Recognizing the continued influence of these early scholastic (and pre-scholastic) interpretive traditions is especially important in the case of the Psalter, since, though they are focused on recovering the intentiones of the book’s author, the priorities and procedures found in works like the Glosatura hold open the possibility of bridging academic and devotional modes of reading. While we have seen that, in the prayer concluding his prologue, Waleys distinguishes between “those who sing David’s words in churches” and “those who read them in the schools,” his (and, indeed, Cossey’s) approach to the Psalter’s literal sense points to some continuities between the two activities.

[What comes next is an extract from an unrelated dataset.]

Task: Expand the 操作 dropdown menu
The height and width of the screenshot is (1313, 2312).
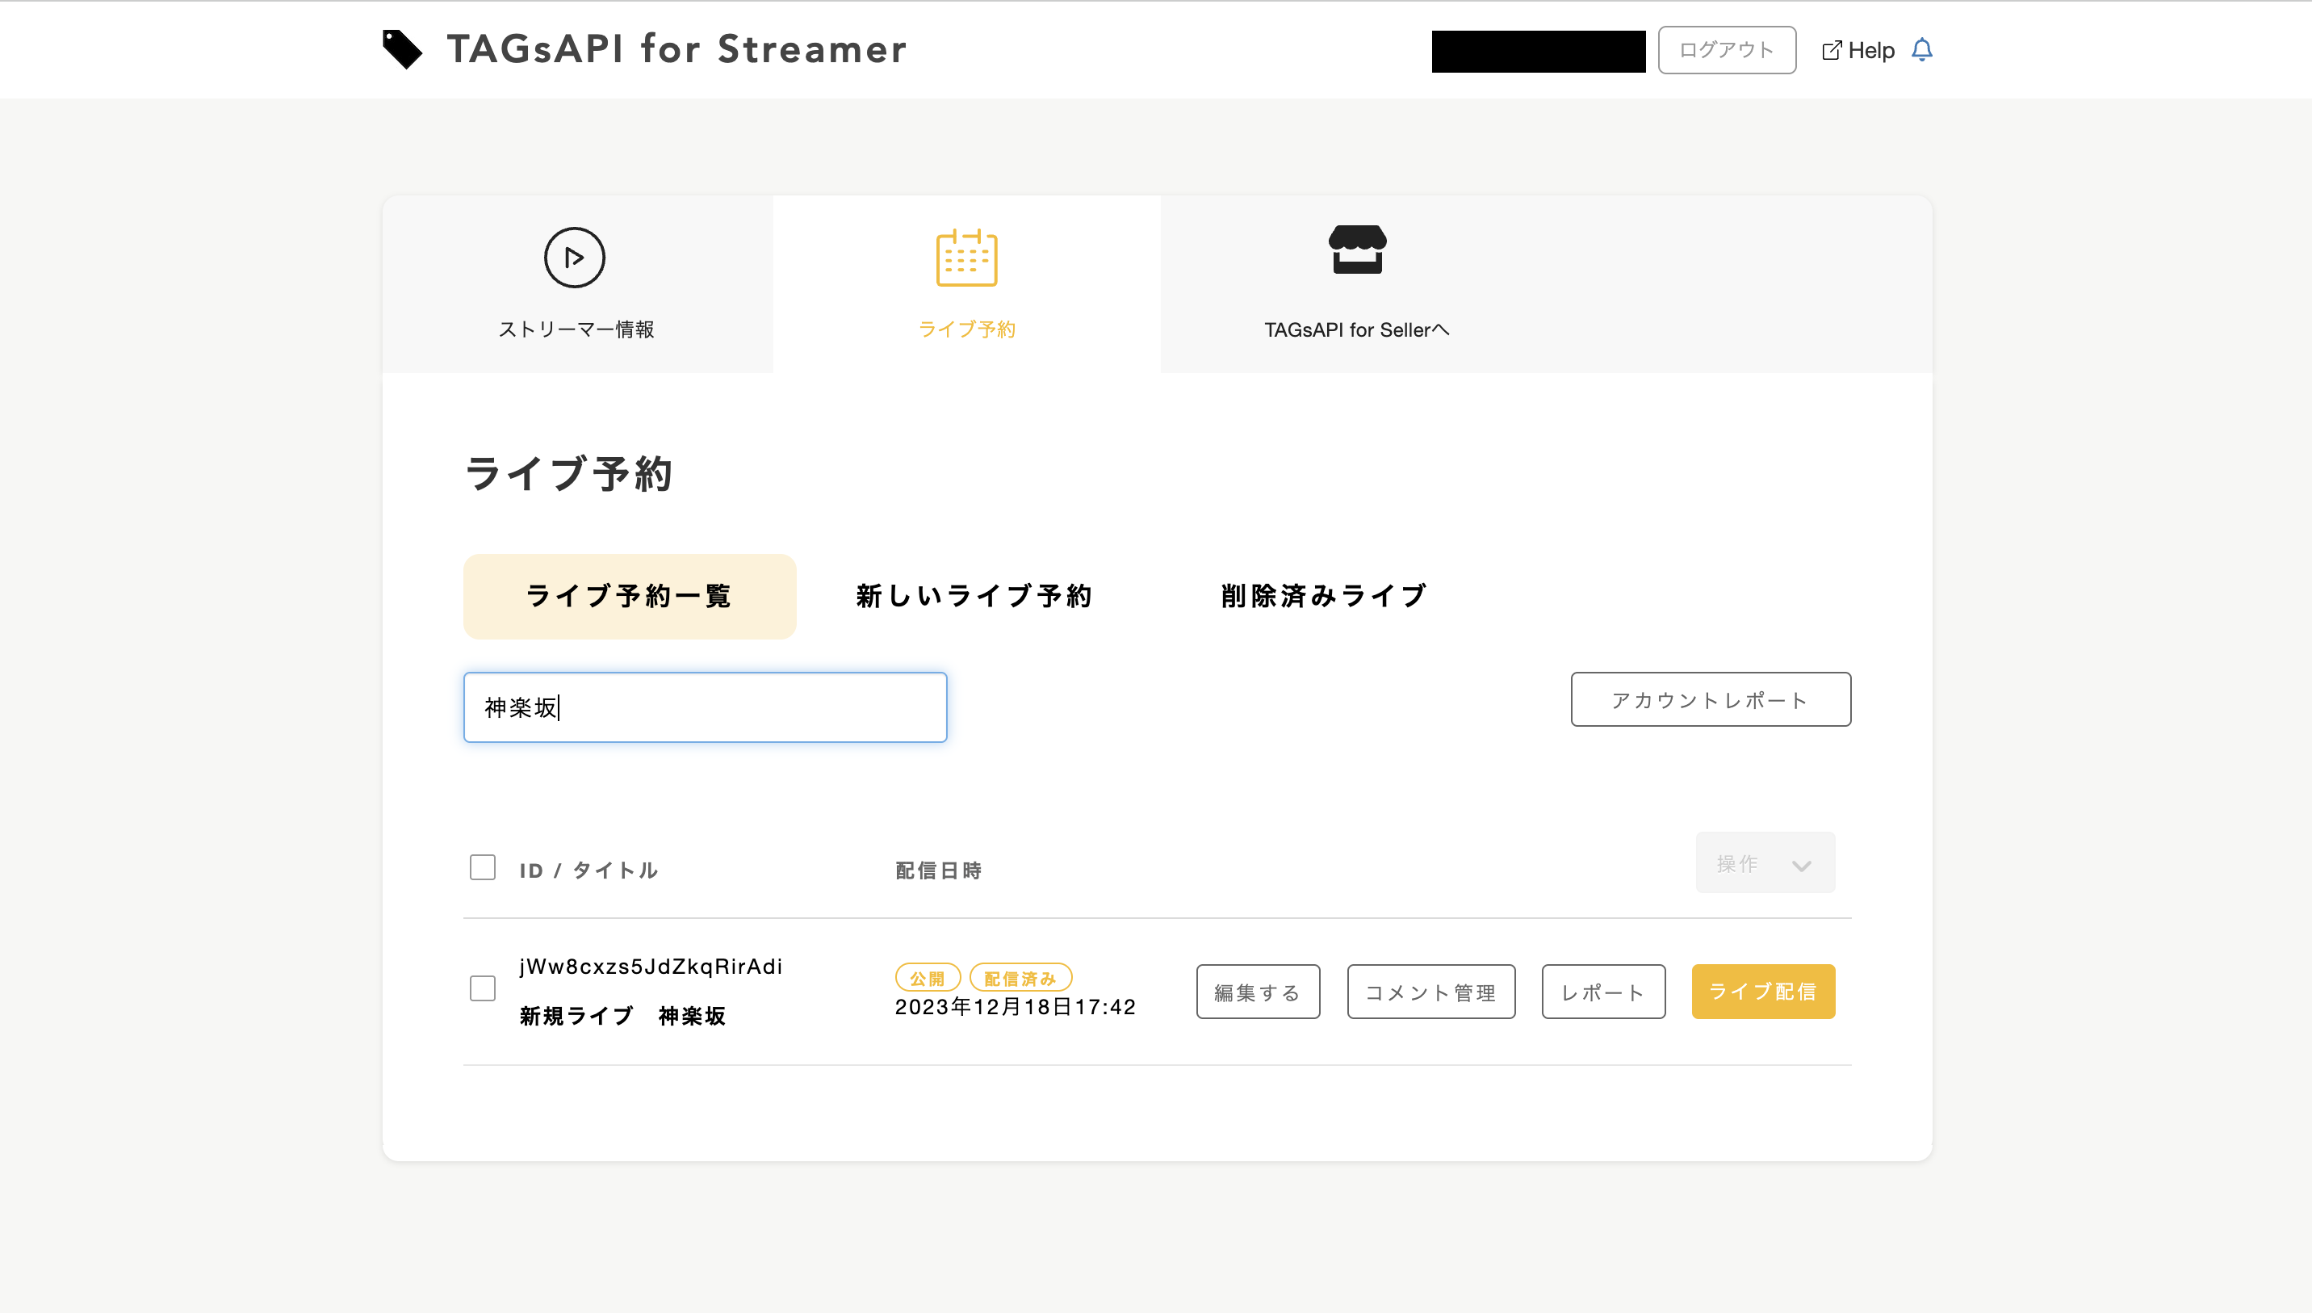Action: pyautogui.click(x=1764, y=863)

That is, by following the Lombard and claiming that the Psalmist’s prophecies include texts written in, for example, “the persona of a penitent, praying for his faults and those of others,” Waleys appears to be suggesting that the Prophet intended to write at least some psalms in a way that anticipated their re-voicing by later (Christian) readers.85 In these cases, the meaning of the text as it is “sung in churches” is, at least in theory, precisely what the schoolmen are studying, and we will see that this connection between the psalms’ literal sense, as understood in this book-specific interpretive tradition, and their devotional performance will be crucial to the development of scholastic Psalter exegesis, in Latin and English alike.
This overlap in the devotional and scholastic reading of the Psalter is largely effaced in the approaches favored by Aquinas, Trevet, and Lyre, for whom the book’s literal sense describes or reflects on the historical narrative of its author’s life, and what Trevet calls the “profound mysteries” of these devotional re-voicings are consigned to the spiritual senses. We have seen that Lyre’s Psalter postil reached England quickly enough to be used as a source of Christian Hebraism in Cossey’s commentary, and, though Cossey was critical of Lyre’s (and Trevet’s) repositioning of earlier scholastic Psalter exegesis, this Thomistic approach would become a new standard, as Lyre’s postils gained the status, like the Glossa, of a basic exegetical reference work. “By the mid-fourteenth century,” as Deeana Klepper notes, Lyre “had come to serve as the Christian Bible commentator of first resort, based in large part on his perceived mastery of the Hebrew Bible.”86 Lyre’s success no doubt contributed to the limited circulation of the three contemporary Psalter commentaries discussed here. Yet the pre-Thomistic interpretive tradition on which Cossey and Waleys drew was still available to new exegetes, and, as we will see, the next major attempts at Anglo-Latin biblical exegesis, undertaken at Oxford during the career of John Wyclif (d. 1384), show their continued appeal, even as they also illustrate the newly won authority of Lyre’s undertaking. The next clutch of English exegetes would have to negotiate the same competing claims of interpretive history and scholastic theory.